INVENTORY: One major learning from the first two Covid-19 waves for most ambulance aggregators is the need to judiciously manage stocks of crucial medical equipment. For this, they can tie up with local vendors across cities for a perennial supply of portable, type B & D oxygen cylinders and concentrators. Equipment like PPE kits, disposable gloves, kid-sized masks, ventilator tubes and medical kits can also be sourced via local vendors and e-pharmacies. For infants and children, a calculated supply of Bag-Valve-Mask (BVM), nasal cannulas, catheters, pulse oximeters with pediatric probes and incubators must be ensured.
TECHNOLOGY: GPS-based aggregator technology connects the numerous and dispersed ambulatory services across the country directly to people, eliminating any time lapse in search and discovery. GPS and internet-enabled ambulances, geocode systems like What3Words and remote monitoring devices can ensure the shortest response time for emergency cases. Aggregators must also provide training to on-ground staff, based on the protocols shared by the national and state governments. Also, remote monitoring devices can be installed in ACLS ambulances to relay patient data to concerned doctors who can then guide the paramedic staff.

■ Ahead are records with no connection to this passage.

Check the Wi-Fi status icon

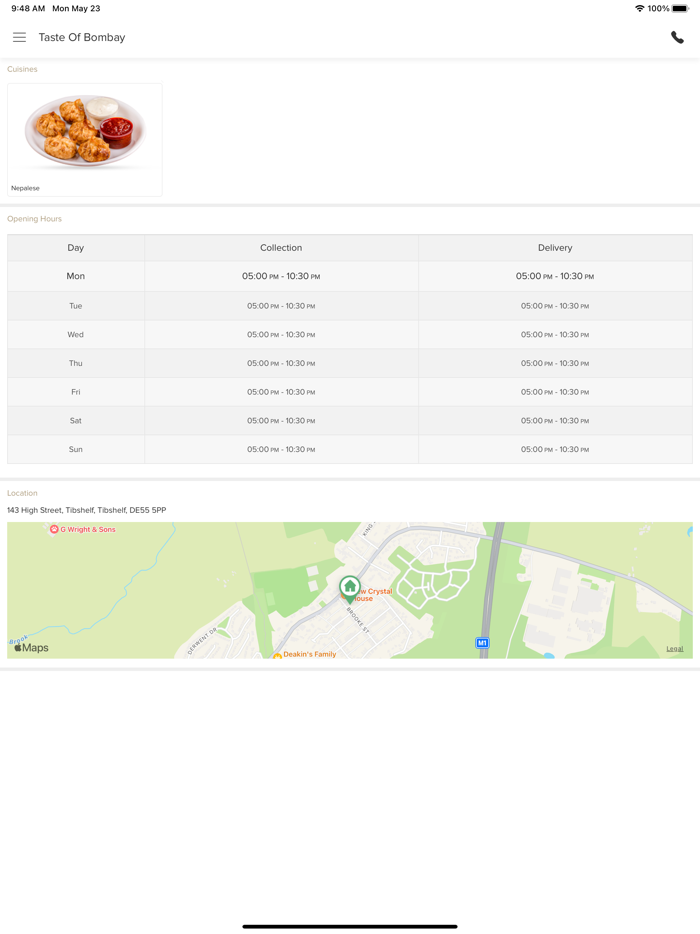click(x=639, y=9)
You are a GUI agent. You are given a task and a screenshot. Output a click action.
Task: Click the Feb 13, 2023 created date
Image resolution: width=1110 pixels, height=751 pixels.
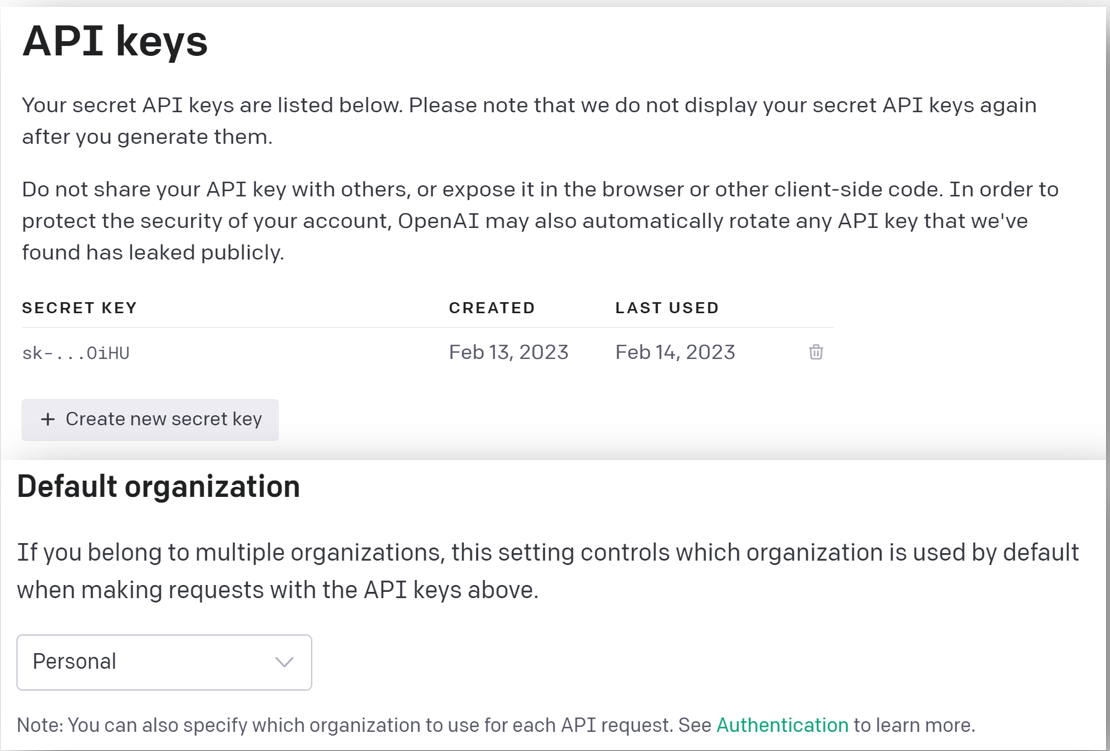509,352
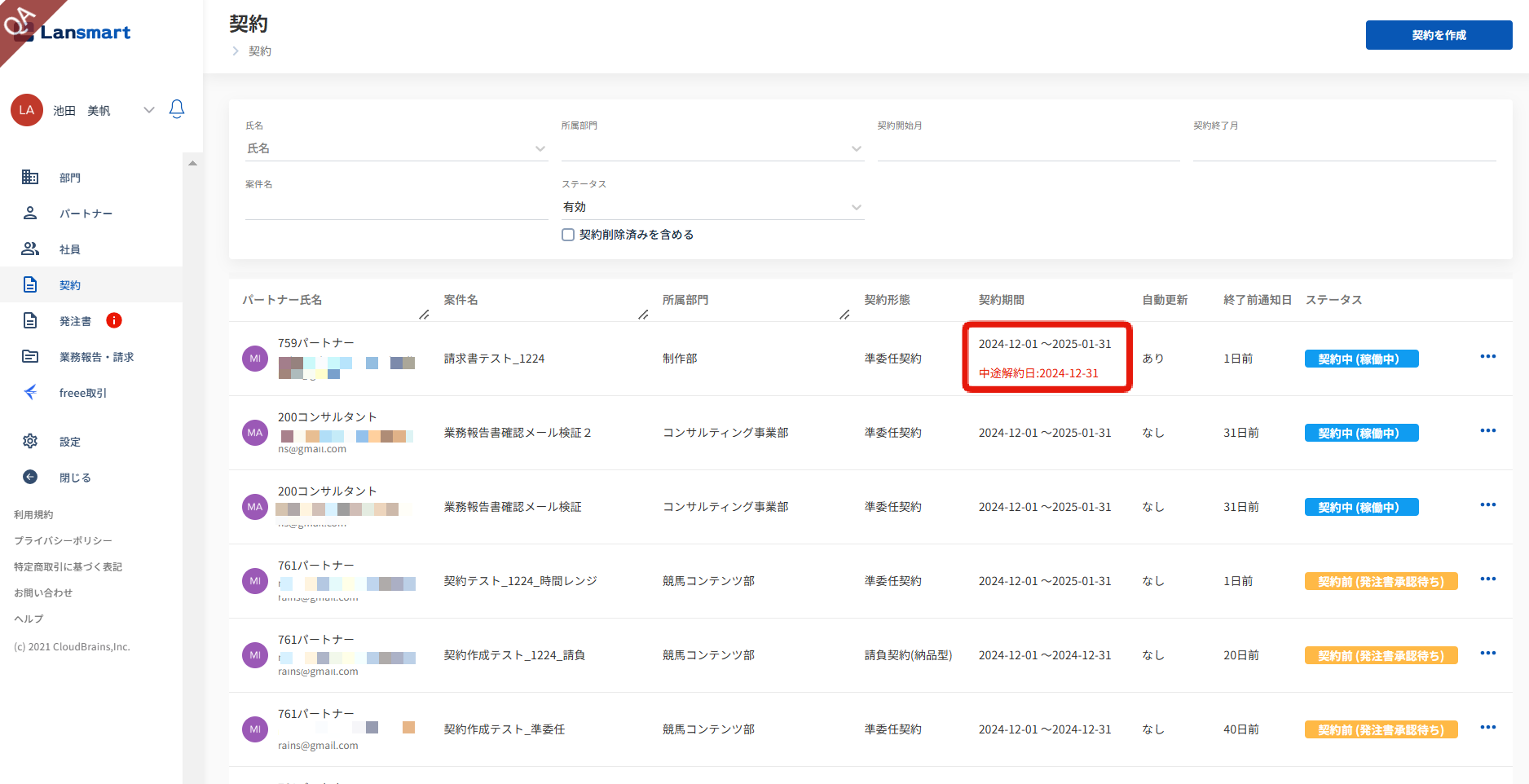Click the 閉じる back arrow icon
The image size is (1529, 784).
coord(30,477)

In addition to the three aforementioned aspects, the standardisation of quality paramedic facilities, empowered, well-trained, experienced medical staff, and rapid response times are crucial to the success of ambulance aggregator services in dealing with the next Covid wave. If we can reach and sustain a call answer rate of 100%, ambulance dispatch of 3-4 minutes, and an average turnaround time of under 30 minutes, we should with confidence be able to face any challenge in the future.